Expert Says Work-Family Life Balance Is Not Just Millennial Thing; It's A Human Thing
Today's fast-paced business world continues to require more commitment, more time, and more involvement from employees. With telecommunications connecting individuals to their bosses 24/7, more employees are required to answer to work-related matters even outside their work hours.
The boundaries of work and non-work have really started to erode, as more people prefer to work as freelance employees, with work-from-home setups, or opt for flexible schedules. And with increasing digital tasks and a digital workplace setup, employers also feel entitled to expect results from their employees even though they are outside of the workplace.
But according to a business management expert and professor, while a hard-worker who always prioritizes work and career is set up for bigger things, individuals who make sure they have the right balance of work and family could turn out to be a much more holistic and productive employees.
This advice comes from Dr. Maria Victoria “Avic” Caparas, a professor at the University of Asia and the Pacific School of Management, who has completed her Ph.D in the Unversity of Navarre in Spain and her Masters degree in Business and Administration from the University of London. We recently got to talk to her at the Asia HR Summit 2018, where she talked about how work-life balance is an important aspect that companies should be giving attention to.
Dr. Caparas has always been a business and management expert, zooming in on maximizing human resource and capital to produce maximum profit—until one day, she realized that work-life balance is a calling she has been beckoned to advocate.
“As a professor, I see the students and I really see that they need more affection, more love. It's not just technical, they need family life. Sometimes, I wonder if their parents saw them leave the house, if they would be much better if their parents talked to them more,” Dr. Caparas says. “That's when I realized, it's time to go to the parents. It's time to hold seminars about family-work life balance, and create an awareness that career is okay, it's good to be successful, but there are different definitions of success, too.”
She also recalls how her eyes were opened to the reality that family-work life balance is really an issue when she was working on her first book, which was supposed to be a book that highlights women that are on the top of their fields.
“I was writing a book about women empowerment,” Caparas recalls. “But one thing I noticed among all these top women is that they're guilty that they are admired by everyone, but their house is dirty, the menu is the same, the husband wants to marry another woman.
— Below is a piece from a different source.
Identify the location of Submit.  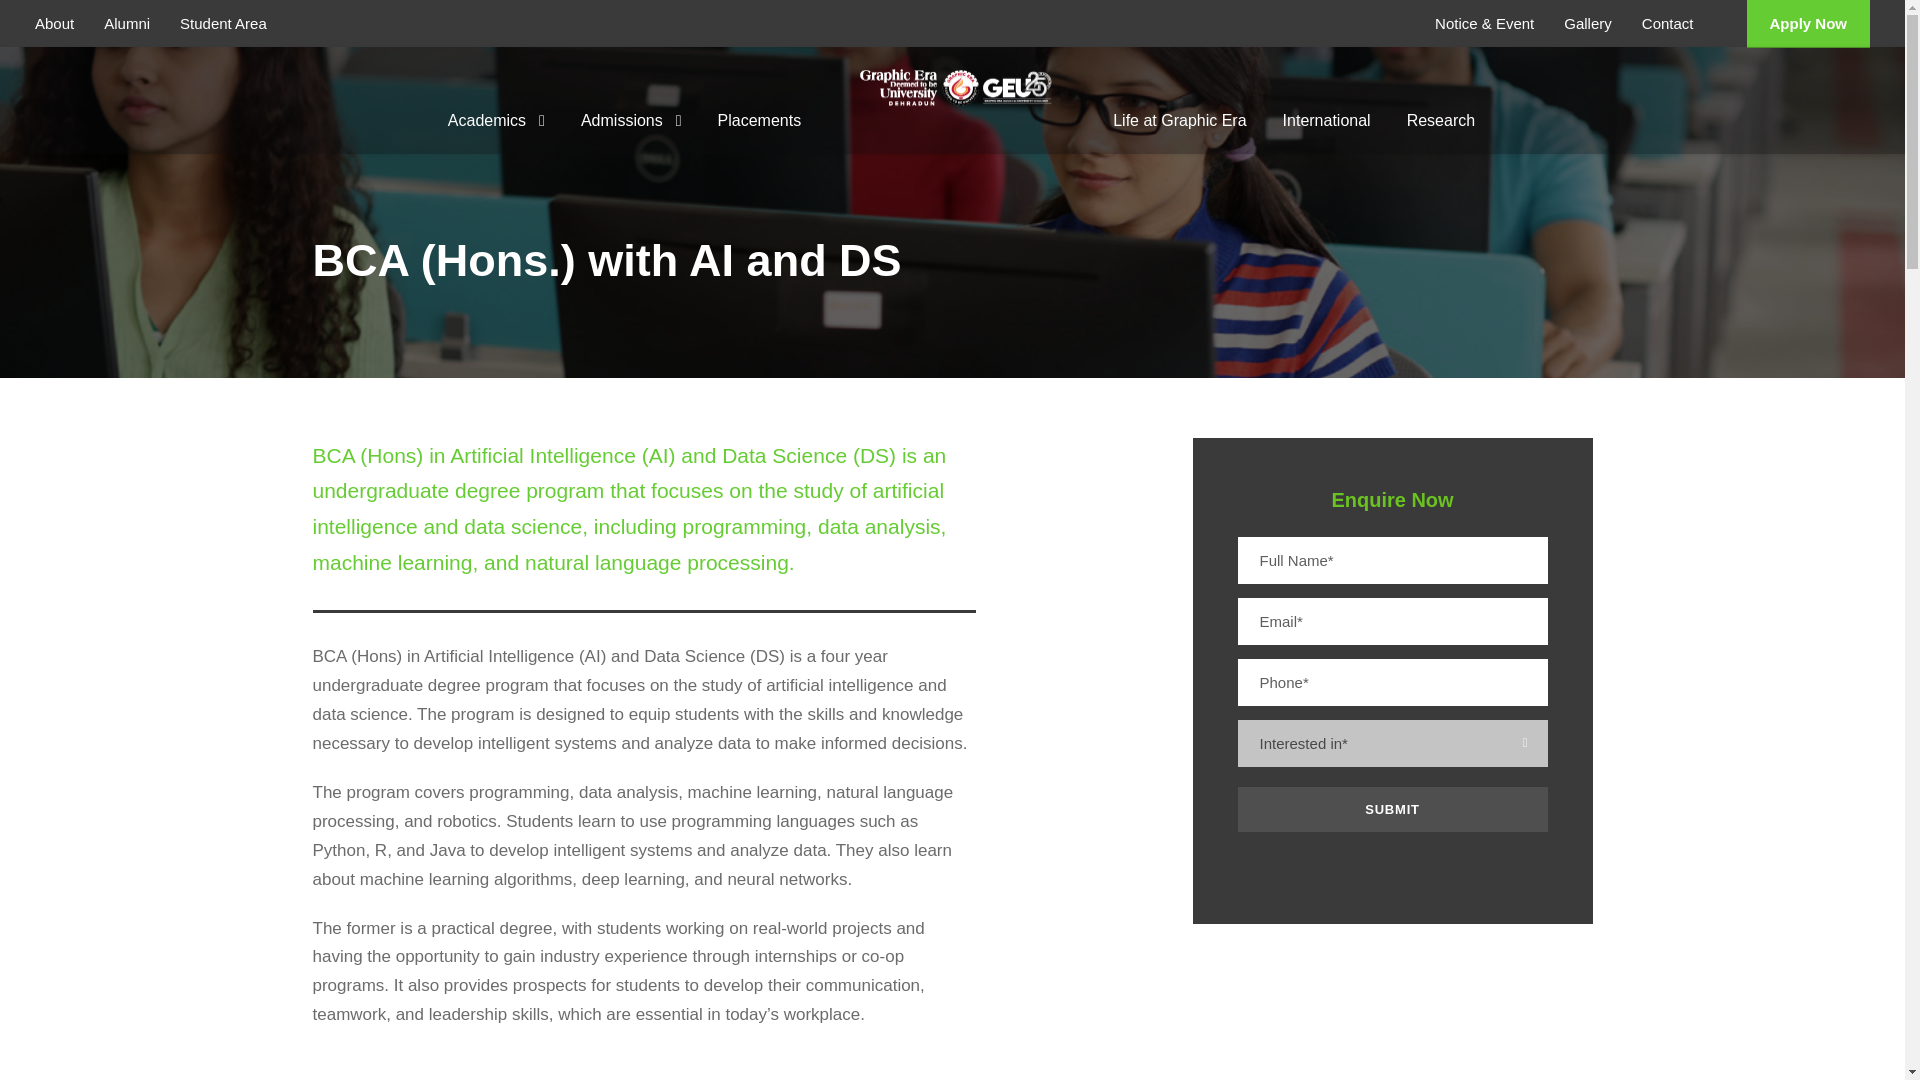
(1392, 809).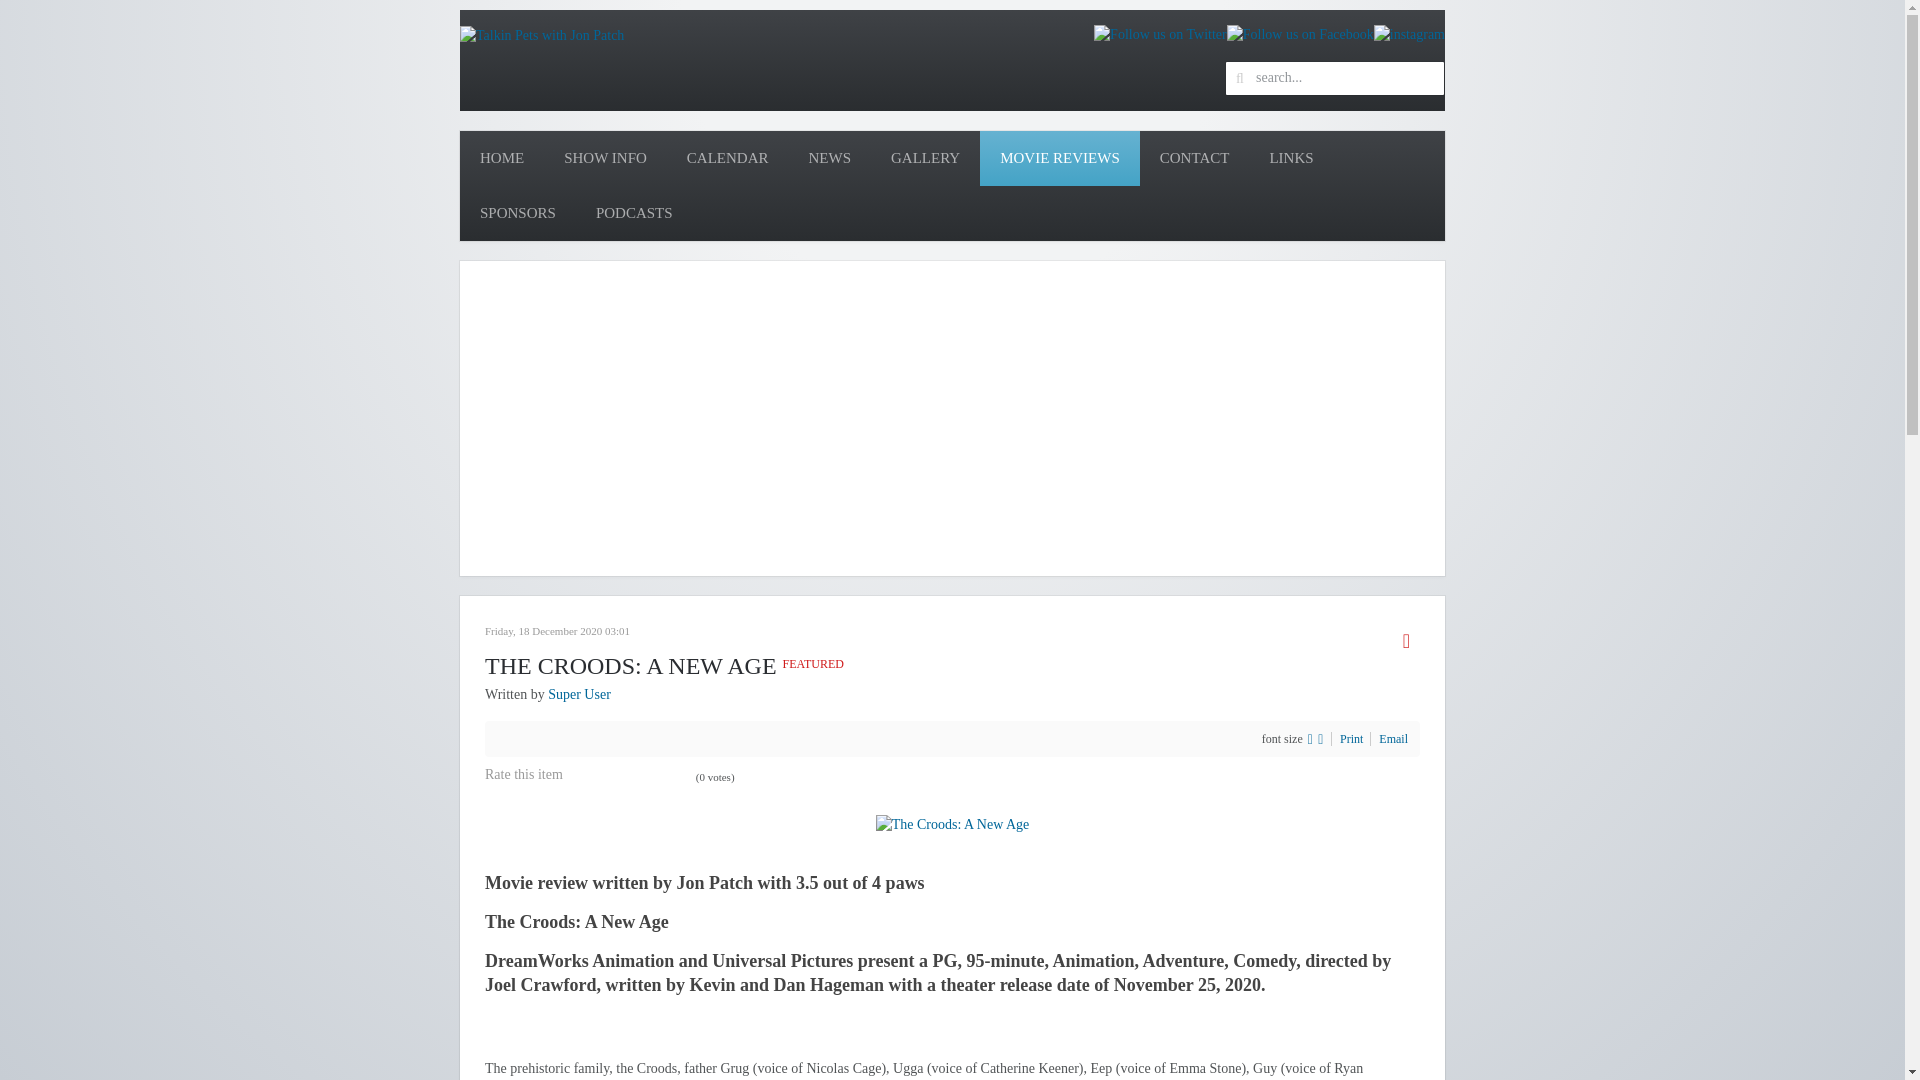 The width and height of the screenshot is (1920, 1080). I want to click on 5 stars out of 5, so click(628, 776).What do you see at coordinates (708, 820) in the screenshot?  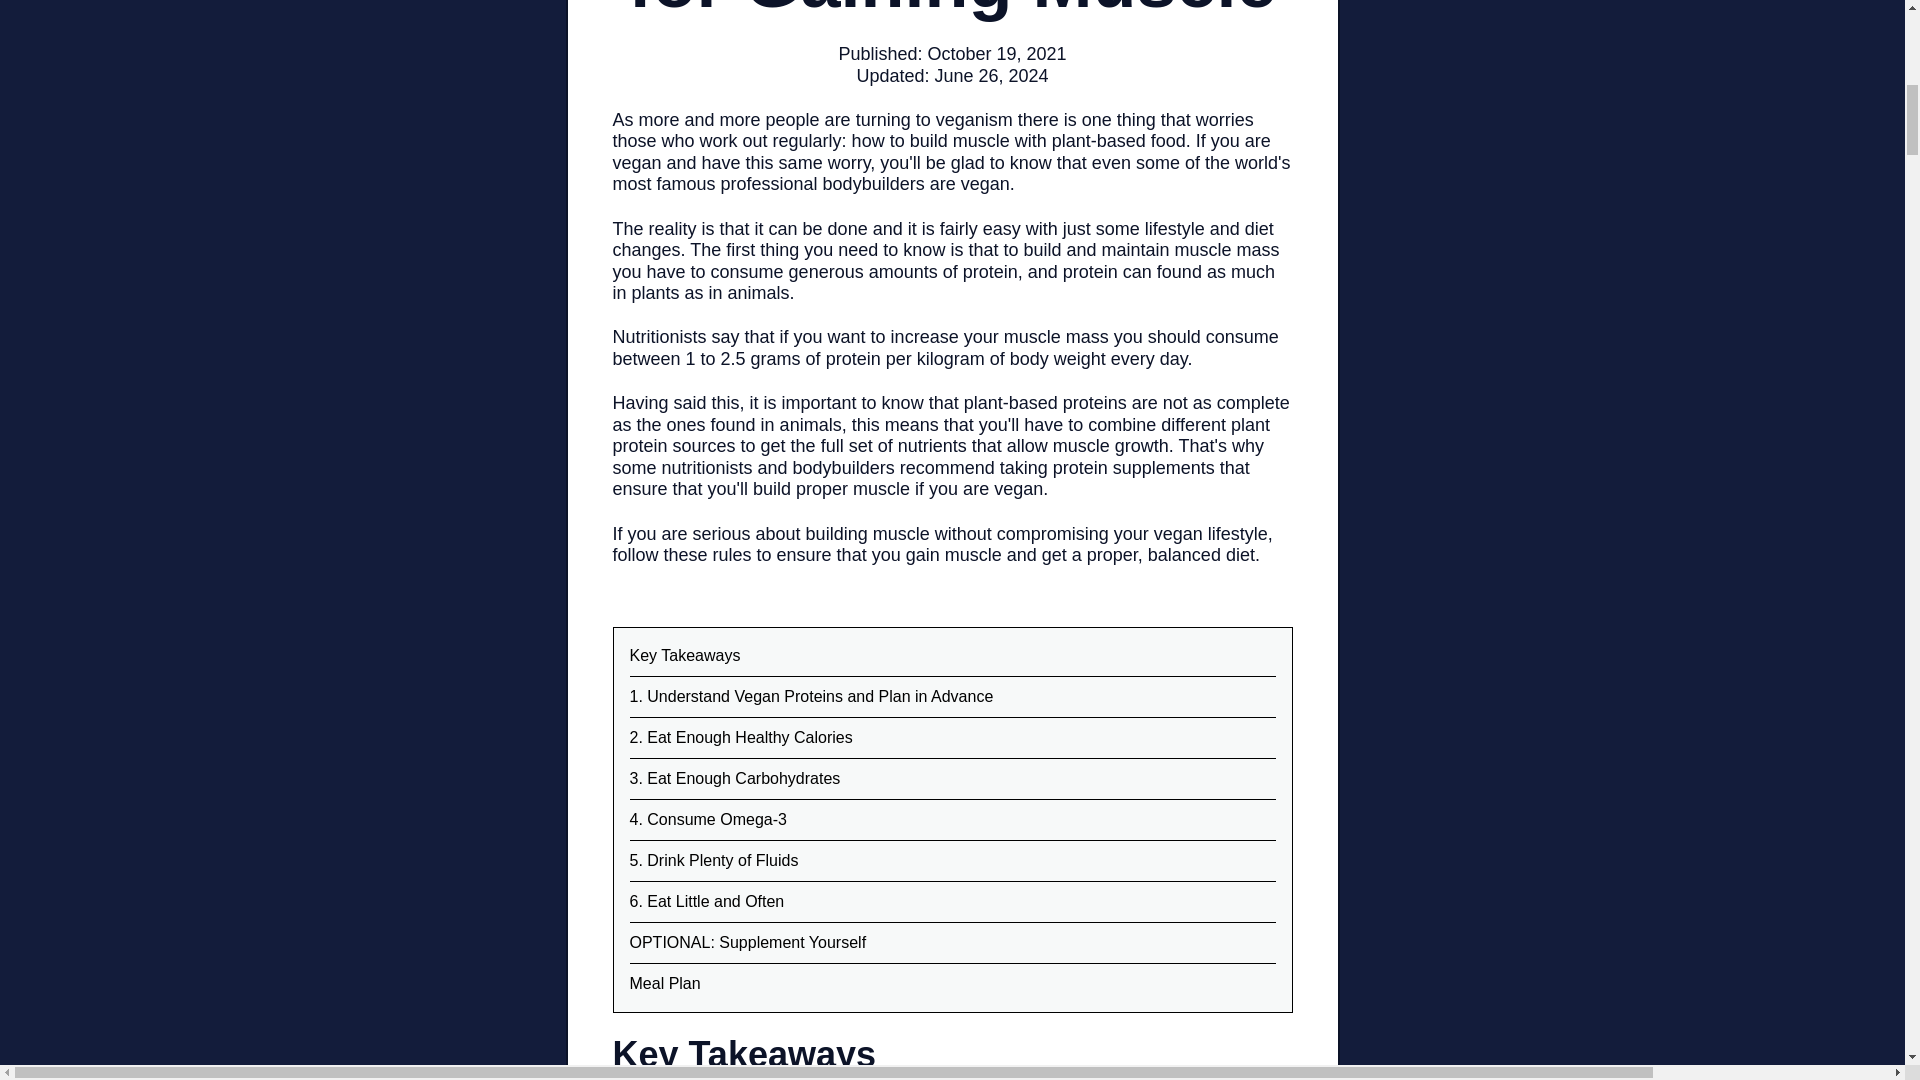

So, my first book became work-life balance.”
Caparas says that individuals should be more mindful about how they're balancing their work and family life, and that mothers with toddlers or infants should think about prioritizing their families more than their work. “The circumstances really vary, and it's really the woman's choice. But depending on the age of your children, sometimes, you might have to compromise and give more time to your family. There will come a time that they will grow up. There's time for everything. There's time to be a mother, there's time to be both a mother and career woman, and there's time to focus on being a career woman. You can't take the time back.”
And it's not just the employees who should be shaping up to make family a priority. According to Dr. Caparas, employers, too, have the responsibility to make sure that their workplaces accommodate and promote work-life balance. Dr. Caparas has stumbled upon many studies that show that individuals who are closer with their families are healthier individuals.
According to a report on the importance of work-life balance by the Business Improvement Architects (BIA), employers are now becoming increasingly aware of the cost implications of over-worked and unhappy employees. Burned out employees are more susceptible to being absent, tardiness, and lowered performance and commitment. In fact, more companies are now investing on work-life balance programs because it keeps employees satisfied and productive, keeps employee retention high, and avoid costs of union regulations.
This is why Dr. Caparas believes that highlighting work-life balance makes everyone a winner. “A happy family person is a productive employee, and a problematic family person can bring those negative attitude to the workplace. When you have time for your family, your heart expands and you can work more because you have love in your heart. And ultimately, this makes you an asset, as well, to your company.”